Харрисон закрыл дверь, зажег большой фонарь и поставил его на стол. Из-за того, что дымоход был сломан, пламя фонаря плясало и мерцало, но все-таки ветер проникал сюда не настолько, чтобы оно погасло. Из центрального помещения вглубь дома вели три двери, все они были закрыты. В полу и дверях виднелось множество дыр, прогрызенных крысами. Крошечные, светящиеся красным глазки смотрели на Харрисона из всех этих отверстий.

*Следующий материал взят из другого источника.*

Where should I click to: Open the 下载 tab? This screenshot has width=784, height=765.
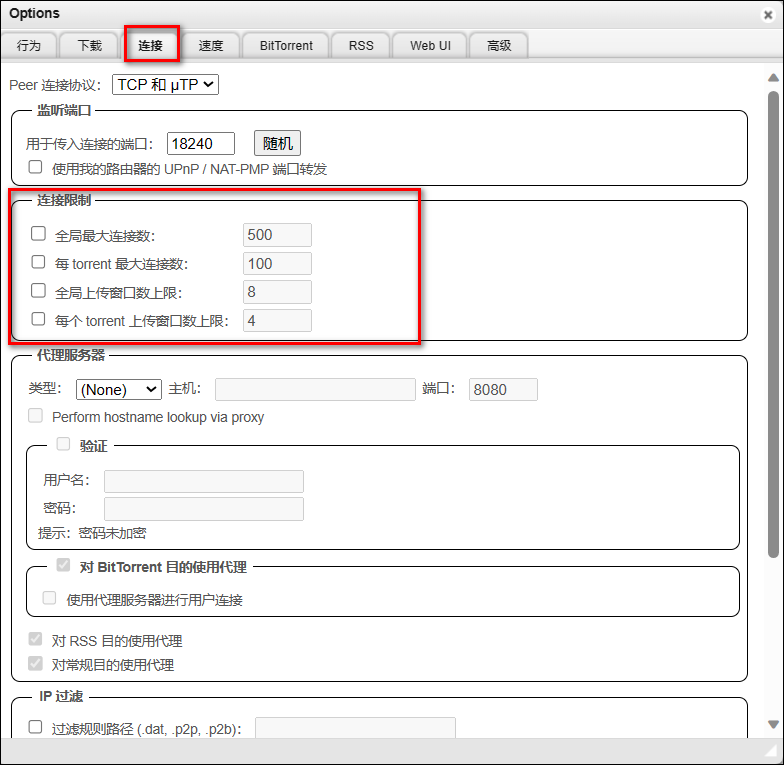tap(89, 46)
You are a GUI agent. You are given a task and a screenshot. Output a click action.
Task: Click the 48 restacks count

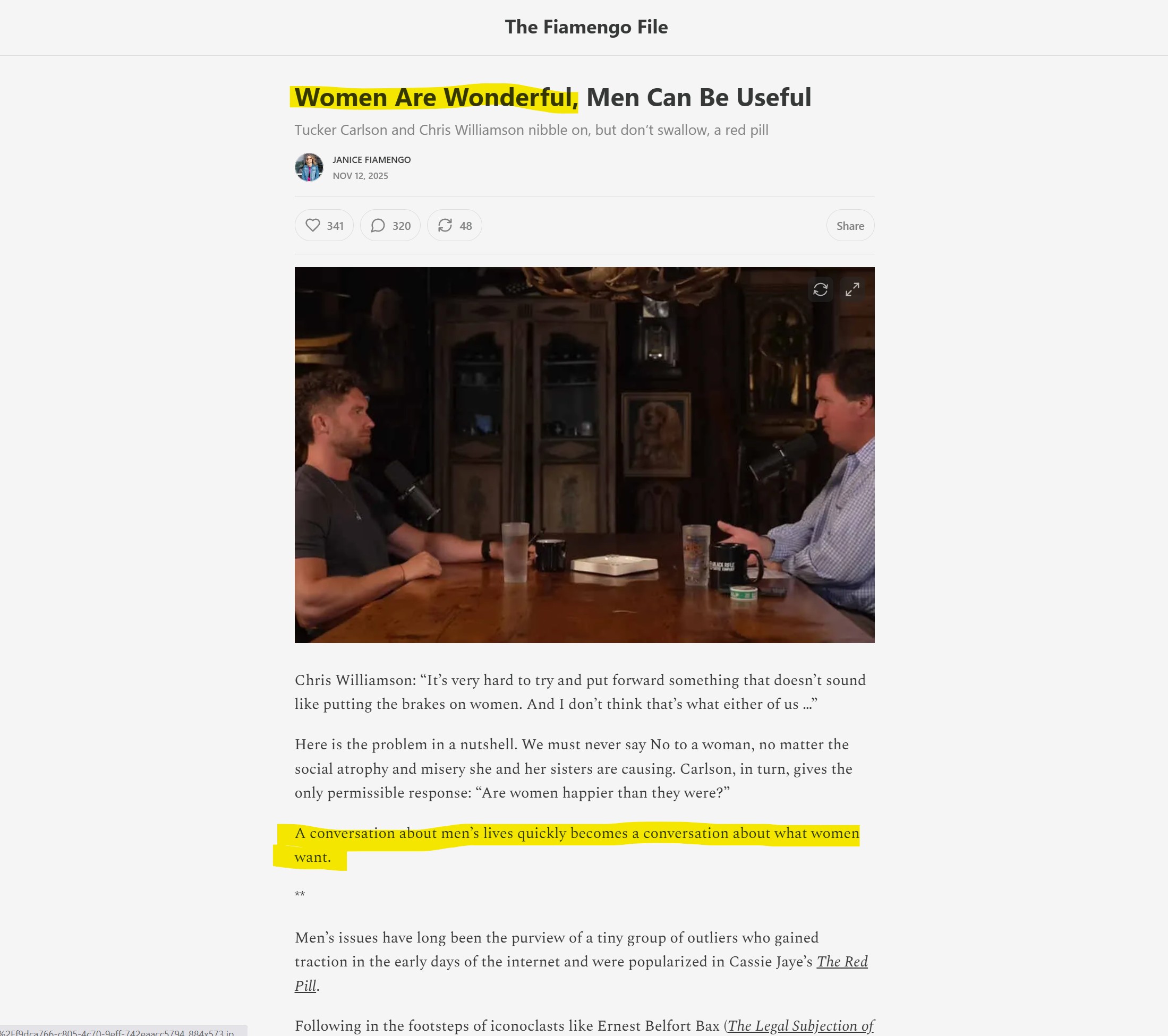tap(466, 226)
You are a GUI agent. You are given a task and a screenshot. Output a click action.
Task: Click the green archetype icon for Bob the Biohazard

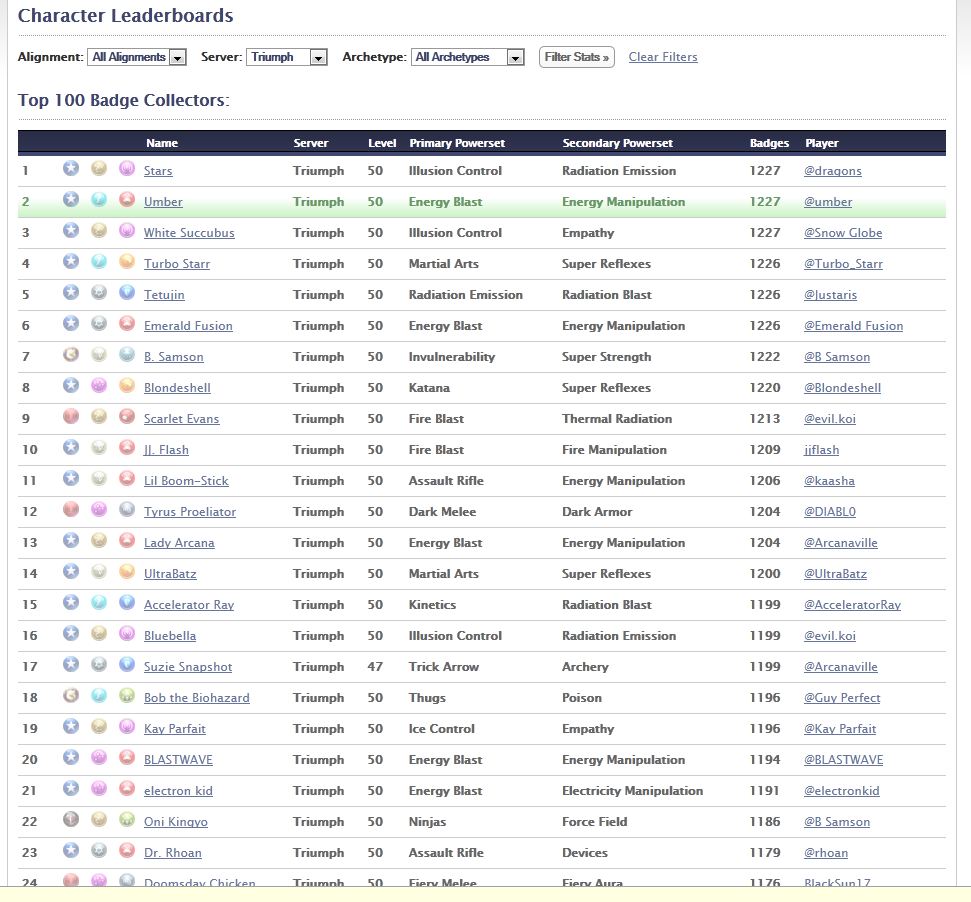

Он сел на кровать, положил маленький фонарик и пистолет на колени. Похоже, что придется бороться за свою жизнь до рассвета. Питер Уилкинсон, несмотря на грозу, наверняка где-то недалеко, его душой овладела жажда убийства. И кем бы ни была эта таинственная раскрашенная фигура, сообщником Питера или нет, она тоже враг Харрисона.

И враг этот – олицетворенная Смерть, вне зависимости от того, живой это человек, замаскированный под индейца, или же индейский призрак.

Но все-таки ставни защитят Харрисона от выстрела из мрака. А чтобы нанести ближний удар, враг должен войти в освещенное помещение, где у них будут равные шансы, – это как раз и нужно детективу с учетом его физических возможностей.

Пытаясь отвлечься от мысли об отвратительных крысиных глазках, взирающих из-под пола, Харрисон вынул предмет, найденный рядом с разбитым фонарем, где его, должно быть, выронил убийца.

Это была пластина кремня с бороздками для ремешков из сыромятной кожи для привязывания к рукояти. Видимо, при ударе ремешки оборвались и камень – лезвие с одной стороны, массивный скругленный обух с другой – соскочил с топорища.

Именно так должна выглядеть «рабочая часть» томагавка индейцев прошлых поколений.

Глаза детектива вдруг сузились: на кремневом лезвии виднелась кровь, часть которой, несомненно, была его собственной. И все же с другого конца, на овальном обухе, Харрисон заметил еще больше крови – причем к темной запекшейся корке прилипли пряди более светлых, чем у него, волос.

Может быть, это кровь Джоша Салливана? Но нет, старика убили ножом.

Кто-то еще, кроме него, погиб в эту ночь. Еще одно жестокое преступление совершилось во тьме.

Тем временем крысы возвращались – они выползали из своих нор, сбегались к груде тряпья в дальнем углу и копошились там. Харрисон только теперь понял, что это ковер, свернутый в рулон, длинный и узкий. Но почему крысы бегают туда? Почему носятся по нему, визжа и вгрызаясь в ткань?

В контурах загадочного предмета чувствовалось что-то невыразимо страшное. И чем больше вглядывался Харрисон, тем все более явственными и жуткими становились эти очертания.

Крысы, пища, разбежались в стороны, когда детектив промчался через комнату. Он одним рывком развернул ковер – и увидел тело Питера Уилкинсона.

Голова Питера была проломлена сзади. Бледное лицо исказила гримаса ужаса, сохранившаяся даже после смерти.

На какой-то миг разум Харрисона пошатнулся, оказавшись во власти жутких фантасмагорических догадок. Затем детектив вернул себе ясность сознания, преодолев власть шепчущей тьмы и воющей ночи, черных диких лесов и древних холмов, – и пришел к разумному выводу.